Work order ::
Each line of the entries that contains the word "will" adds one. Reply with the resulting number only.

Dataset records ::

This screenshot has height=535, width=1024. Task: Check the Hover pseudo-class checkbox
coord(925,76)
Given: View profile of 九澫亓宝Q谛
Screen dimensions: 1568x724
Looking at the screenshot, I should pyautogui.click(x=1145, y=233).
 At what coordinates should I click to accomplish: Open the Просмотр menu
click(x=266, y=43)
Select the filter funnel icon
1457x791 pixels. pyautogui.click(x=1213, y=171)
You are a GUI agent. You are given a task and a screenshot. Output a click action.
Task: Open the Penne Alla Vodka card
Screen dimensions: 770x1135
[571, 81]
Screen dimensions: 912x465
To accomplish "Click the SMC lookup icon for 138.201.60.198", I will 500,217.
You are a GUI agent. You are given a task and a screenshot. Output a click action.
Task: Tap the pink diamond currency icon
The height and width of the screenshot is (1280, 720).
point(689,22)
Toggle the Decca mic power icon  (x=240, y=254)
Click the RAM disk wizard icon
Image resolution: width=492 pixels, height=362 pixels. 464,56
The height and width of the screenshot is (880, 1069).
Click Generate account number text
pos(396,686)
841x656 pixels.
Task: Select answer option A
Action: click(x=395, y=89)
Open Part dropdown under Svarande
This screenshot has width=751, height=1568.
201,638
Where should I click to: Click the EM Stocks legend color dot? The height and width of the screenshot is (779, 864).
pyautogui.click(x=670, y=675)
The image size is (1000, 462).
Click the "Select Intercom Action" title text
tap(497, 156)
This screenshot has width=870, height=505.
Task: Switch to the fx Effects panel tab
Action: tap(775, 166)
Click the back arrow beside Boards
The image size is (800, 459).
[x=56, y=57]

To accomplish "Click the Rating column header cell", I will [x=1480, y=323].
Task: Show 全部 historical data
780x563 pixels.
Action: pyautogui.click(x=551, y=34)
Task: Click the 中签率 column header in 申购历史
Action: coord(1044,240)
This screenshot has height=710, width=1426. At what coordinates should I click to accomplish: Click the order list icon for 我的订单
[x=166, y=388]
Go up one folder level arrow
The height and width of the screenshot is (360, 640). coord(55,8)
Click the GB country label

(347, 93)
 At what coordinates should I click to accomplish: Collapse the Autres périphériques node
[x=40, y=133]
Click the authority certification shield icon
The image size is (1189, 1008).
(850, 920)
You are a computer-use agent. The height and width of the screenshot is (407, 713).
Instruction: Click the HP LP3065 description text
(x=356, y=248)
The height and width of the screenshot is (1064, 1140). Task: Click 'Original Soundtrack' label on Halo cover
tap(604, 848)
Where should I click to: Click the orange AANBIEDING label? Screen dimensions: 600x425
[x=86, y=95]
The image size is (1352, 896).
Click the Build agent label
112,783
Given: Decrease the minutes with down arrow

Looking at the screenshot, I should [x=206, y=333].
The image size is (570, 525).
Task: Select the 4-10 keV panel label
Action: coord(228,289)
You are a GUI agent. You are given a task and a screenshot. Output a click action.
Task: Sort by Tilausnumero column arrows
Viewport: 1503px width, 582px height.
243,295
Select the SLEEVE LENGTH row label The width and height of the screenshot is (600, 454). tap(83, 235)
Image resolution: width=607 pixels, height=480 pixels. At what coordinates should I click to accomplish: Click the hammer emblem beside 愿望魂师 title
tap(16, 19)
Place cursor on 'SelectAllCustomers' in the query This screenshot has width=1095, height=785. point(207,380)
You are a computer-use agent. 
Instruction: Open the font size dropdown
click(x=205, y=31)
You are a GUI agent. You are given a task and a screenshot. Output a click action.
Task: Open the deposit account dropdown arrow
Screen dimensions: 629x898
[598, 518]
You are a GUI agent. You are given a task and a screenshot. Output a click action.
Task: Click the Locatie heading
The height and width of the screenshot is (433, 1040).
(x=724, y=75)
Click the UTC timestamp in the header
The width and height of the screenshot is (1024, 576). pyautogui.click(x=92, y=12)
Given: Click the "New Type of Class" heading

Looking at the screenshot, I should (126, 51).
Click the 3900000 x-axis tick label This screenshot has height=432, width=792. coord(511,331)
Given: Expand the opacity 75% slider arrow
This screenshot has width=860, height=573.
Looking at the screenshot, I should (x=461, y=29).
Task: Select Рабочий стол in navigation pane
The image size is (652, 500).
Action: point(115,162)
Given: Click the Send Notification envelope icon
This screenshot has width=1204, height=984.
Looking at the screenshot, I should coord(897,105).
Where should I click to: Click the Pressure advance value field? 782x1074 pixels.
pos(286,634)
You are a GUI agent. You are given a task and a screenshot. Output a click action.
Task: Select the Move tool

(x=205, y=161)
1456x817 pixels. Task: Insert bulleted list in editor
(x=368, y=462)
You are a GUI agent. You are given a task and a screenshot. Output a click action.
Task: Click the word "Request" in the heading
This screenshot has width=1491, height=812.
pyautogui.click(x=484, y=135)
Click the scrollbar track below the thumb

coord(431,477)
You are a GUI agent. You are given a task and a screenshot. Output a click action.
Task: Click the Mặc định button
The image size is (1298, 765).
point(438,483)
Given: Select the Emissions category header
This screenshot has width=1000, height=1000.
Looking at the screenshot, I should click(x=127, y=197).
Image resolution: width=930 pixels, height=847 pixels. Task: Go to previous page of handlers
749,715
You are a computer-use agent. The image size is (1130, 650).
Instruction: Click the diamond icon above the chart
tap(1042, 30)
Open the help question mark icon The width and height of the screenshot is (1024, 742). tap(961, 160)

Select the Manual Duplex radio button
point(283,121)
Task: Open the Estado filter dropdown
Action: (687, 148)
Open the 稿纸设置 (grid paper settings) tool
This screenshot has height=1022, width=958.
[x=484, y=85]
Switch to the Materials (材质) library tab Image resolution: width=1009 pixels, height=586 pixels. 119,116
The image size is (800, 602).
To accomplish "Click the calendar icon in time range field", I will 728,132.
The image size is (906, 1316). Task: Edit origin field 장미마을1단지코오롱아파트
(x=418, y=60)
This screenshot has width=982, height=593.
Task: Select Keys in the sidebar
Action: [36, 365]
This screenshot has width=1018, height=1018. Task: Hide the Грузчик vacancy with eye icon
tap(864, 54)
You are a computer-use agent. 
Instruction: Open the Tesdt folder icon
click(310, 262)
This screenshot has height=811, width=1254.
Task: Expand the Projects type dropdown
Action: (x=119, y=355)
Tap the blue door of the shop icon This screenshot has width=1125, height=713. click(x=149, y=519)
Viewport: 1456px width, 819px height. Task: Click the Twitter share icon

Response to this exercise ::
3